Objective
Copy out, unchanged, the part of the entries that opens with the line containing "Search (544, 656)" and closes with the line containing "お問い合わせ (4, 433)", including both of those lines.

Data
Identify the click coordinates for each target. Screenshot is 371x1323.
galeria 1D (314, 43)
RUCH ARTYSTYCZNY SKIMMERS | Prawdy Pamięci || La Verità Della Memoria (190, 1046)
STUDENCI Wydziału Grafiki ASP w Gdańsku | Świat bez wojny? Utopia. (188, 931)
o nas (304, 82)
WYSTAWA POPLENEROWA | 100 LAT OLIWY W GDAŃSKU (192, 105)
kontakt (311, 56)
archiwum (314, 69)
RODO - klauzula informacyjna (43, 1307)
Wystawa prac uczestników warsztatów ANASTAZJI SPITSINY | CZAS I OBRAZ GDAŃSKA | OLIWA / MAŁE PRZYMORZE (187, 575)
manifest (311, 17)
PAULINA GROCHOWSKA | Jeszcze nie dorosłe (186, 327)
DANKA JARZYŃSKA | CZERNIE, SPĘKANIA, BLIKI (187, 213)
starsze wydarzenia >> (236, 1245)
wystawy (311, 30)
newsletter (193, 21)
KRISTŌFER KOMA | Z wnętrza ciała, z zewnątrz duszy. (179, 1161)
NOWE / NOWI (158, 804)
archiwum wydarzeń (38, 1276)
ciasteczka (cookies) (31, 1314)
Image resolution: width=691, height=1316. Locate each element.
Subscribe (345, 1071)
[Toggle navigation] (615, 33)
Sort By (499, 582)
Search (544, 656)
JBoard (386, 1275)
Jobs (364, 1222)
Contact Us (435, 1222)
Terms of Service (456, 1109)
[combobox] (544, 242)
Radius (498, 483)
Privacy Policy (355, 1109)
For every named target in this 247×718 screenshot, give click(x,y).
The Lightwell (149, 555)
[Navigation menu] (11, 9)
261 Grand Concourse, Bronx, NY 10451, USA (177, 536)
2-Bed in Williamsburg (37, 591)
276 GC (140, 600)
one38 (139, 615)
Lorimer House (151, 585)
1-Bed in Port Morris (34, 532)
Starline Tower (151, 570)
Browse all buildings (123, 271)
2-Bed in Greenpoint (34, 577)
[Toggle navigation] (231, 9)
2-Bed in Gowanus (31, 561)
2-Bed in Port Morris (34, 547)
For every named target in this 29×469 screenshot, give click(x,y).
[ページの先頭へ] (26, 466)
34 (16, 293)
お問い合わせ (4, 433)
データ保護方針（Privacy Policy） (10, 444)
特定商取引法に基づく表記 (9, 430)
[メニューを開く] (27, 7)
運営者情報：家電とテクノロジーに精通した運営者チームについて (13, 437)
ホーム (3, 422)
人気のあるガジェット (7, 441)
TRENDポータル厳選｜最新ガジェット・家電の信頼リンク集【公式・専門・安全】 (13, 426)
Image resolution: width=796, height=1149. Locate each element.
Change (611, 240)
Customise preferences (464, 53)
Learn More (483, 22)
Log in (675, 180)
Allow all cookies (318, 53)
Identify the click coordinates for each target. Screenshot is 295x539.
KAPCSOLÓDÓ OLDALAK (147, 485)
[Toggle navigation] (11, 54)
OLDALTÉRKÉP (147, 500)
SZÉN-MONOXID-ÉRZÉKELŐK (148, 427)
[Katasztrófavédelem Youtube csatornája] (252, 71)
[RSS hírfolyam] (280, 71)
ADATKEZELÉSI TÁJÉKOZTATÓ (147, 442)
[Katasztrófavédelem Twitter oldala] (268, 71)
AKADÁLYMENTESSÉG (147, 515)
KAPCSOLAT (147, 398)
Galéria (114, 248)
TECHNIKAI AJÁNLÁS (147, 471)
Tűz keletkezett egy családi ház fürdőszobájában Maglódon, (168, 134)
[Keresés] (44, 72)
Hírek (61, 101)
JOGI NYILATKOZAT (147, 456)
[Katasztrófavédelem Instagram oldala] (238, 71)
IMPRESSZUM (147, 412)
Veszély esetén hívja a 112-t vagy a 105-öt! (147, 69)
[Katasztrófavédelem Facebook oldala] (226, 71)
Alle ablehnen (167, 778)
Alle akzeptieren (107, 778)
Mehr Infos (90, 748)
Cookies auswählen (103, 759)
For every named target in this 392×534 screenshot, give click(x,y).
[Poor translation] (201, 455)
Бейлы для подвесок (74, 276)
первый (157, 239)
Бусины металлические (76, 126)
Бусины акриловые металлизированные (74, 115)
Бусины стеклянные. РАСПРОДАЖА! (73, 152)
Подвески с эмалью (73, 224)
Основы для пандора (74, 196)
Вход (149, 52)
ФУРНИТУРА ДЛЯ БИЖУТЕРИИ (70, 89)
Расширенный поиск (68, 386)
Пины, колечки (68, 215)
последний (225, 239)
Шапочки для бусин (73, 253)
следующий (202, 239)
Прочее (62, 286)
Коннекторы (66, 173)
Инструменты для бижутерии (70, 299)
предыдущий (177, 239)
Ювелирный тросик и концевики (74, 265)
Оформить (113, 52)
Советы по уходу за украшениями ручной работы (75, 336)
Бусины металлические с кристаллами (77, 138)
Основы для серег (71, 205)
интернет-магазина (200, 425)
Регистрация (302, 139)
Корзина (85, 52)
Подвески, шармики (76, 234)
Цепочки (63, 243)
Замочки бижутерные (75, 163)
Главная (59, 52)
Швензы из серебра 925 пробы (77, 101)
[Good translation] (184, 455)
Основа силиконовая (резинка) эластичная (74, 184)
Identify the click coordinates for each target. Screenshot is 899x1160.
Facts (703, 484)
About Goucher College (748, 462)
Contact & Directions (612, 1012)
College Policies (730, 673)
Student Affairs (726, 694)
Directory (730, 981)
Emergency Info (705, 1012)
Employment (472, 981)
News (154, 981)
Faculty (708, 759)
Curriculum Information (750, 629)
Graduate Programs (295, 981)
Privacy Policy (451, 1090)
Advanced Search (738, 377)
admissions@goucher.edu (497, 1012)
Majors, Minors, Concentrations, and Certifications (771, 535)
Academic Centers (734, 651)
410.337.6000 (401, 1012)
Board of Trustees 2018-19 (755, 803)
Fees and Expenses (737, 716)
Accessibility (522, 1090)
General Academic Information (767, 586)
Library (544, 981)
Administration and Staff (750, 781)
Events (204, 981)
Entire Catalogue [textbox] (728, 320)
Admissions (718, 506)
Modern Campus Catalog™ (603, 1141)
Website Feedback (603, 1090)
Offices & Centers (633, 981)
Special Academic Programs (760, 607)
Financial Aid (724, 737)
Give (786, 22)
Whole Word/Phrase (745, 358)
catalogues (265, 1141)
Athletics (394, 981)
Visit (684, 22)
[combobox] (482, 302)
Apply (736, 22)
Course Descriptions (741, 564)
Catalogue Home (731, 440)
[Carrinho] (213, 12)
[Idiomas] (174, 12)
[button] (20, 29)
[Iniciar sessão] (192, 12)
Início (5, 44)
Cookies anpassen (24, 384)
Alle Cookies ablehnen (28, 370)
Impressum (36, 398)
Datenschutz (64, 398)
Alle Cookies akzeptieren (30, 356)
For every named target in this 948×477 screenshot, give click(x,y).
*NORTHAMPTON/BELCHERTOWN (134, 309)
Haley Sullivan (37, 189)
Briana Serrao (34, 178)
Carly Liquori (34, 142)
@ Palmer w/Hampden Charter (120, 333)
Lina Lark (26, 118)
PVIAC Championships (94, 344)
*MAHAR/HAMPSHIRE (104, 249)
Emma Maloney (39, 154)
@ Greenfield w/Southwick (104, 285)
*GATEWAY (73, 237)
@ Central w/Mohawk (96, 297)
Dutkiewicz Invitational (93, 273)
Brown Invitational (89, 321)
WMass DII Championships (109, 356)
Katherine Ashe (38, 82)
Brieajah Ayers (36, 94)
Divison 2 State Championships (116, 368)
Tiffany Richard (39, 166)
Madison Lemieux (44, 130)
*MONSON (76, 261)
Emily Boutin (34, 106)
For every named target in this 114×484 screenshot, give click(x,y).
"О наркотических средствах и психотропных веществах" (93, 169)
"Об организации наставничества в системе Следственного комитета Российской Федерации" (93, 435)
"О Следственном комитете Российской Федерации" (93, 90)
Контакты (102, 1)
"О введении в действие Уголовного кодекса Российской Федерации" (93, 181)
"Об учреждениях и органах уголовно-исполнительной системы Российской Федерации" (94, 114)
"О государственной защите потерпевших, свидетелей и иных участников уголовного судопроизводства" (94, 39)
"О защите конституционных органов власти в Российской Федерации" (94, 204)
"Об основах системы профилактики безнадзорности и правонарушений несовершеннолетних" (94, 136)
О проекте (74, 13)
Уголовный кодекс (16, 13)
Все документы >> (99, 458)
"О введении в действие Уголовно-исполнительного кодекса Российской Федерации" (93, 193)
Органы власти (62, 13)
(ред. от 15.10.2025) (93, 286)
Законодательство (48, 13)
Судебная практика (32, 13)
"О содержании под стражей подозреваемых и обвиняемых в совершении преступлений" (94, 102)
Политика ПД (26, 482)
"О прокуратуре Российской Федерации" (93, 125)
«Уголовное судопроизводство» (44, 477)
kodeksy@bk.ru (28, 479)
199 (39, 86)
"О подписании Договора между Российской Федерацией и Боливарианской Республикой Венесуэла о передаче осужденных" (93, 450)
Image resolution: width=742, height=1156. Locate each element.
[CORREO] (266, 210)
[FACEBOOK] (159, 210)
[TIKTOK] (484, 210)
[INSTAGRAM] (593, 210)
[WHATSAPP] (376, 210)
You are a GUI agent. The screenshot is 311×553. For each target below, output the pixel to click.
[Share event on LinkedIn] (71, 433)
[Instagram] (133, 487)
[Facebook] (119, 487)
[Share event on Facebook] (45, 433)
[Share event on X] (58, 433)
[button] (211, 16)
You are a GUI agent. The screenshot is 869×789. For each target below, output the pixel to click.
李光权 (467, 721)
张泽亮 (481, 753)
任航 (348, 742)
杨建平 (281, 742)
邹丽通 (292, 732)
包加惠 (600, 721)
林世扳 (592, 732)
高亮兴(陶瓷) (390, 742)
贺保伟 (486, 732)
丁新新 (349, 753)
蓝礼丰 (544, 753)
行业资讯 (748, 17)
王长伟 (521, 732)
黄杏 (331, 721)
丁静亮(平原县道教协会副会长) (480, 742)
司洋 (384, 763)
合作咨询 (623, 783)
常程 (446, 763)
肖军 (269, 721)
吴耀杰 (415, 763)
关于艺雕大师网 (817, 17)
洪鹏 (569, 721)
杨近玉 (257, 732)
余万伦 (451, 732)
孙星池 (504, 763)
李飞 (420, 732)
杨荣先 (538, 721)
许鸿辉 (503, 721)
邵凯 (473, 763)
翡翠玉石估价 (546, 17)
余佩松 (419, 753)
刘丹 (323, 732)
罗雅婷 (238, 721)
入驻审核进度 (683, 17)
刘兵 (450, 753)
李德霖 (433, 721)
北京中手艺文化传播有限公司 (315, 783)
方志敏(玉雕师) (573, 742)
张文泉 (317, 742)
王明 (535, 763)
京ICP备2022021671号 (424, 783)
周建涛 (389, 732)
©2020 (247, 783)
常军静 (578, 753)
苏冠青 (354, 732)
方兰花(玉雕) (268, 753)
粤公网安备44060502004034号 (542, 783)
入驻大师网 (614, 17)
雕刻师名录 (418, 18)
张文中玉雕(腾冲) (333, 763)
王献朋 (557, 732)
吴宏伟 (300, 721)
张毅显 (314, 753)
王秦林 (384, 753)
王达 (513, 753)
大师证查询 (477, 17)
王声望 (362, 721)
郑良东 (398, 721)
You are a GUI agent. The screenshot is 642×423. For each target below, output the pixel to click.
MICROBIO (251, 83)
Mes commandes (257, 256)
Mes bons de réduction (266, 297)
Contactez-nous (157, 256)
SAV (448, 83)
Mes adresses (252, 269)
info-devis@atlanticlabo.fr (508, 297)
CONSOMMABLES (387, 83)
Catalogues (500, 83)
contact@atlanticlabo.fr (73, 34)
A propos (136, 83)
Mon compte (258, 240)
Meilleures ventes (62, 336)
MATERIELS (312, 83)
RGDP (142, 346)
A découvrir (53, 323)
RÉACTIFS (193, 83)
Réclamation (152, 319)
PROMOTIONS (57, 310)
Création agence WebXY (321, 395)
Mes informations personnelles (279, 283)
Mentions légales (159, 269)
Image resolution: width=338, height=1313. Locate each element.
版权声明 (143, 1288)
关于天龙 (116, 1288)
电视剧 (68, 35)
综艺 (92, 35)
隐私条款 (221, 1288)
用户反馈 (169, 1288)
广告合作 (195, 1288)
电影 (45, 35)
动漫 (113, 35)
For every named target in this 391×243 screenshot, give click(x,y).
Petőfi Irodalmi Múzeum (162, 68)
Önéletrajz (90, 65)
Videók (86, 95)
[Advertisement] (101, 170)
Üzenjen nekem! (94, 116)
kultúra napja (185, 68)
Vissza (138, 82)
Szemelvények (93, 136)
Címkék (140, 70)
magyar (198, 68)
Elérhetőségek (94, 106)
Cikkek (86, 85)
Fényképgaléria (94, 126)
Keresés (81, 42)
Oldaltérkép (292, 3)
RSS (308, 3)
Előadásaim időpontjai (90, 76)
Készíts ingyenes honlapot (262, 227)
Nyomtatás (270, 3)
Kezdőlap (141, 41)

Written response
Search (544, 656)
JBoard (386, 1275)
Jobs (364, 1222)
Contact Us (435, 1222)
Terms of Service (456, 1109)
[combobox] (544, 242)
Radius (498, 483)
Privacy Policy (355, 1109)
For every named target in this 247×718 screenshot, give click(x,y).
The Lightwell (149, 555)
[Navigation menu] (11, 9)
261 Grand Concourse, Bronx, NY 10451, USA (177, 536)
2-Bed in Williamsburg (37, 591)
276 GC (140, 600)
one38 (139, 615)
Lorimer House (151, 585)
1-Bed in Port Morris (34, 532)
Starline Tower (151, 570)
Browse all buildings (123, 271)
2-Bed in Greenpoint (34, 577)
[Toggle navigation] (231, 9)
2-Bed in Gowanus (31, 561)
2-Bed in Port Morris (34, 547)
For every named target in this 29×469 screenshot, give click(x,y).
[ページの先頭へ] (26, 466)
34 (16, 293)
お問い合わせ (4, 433)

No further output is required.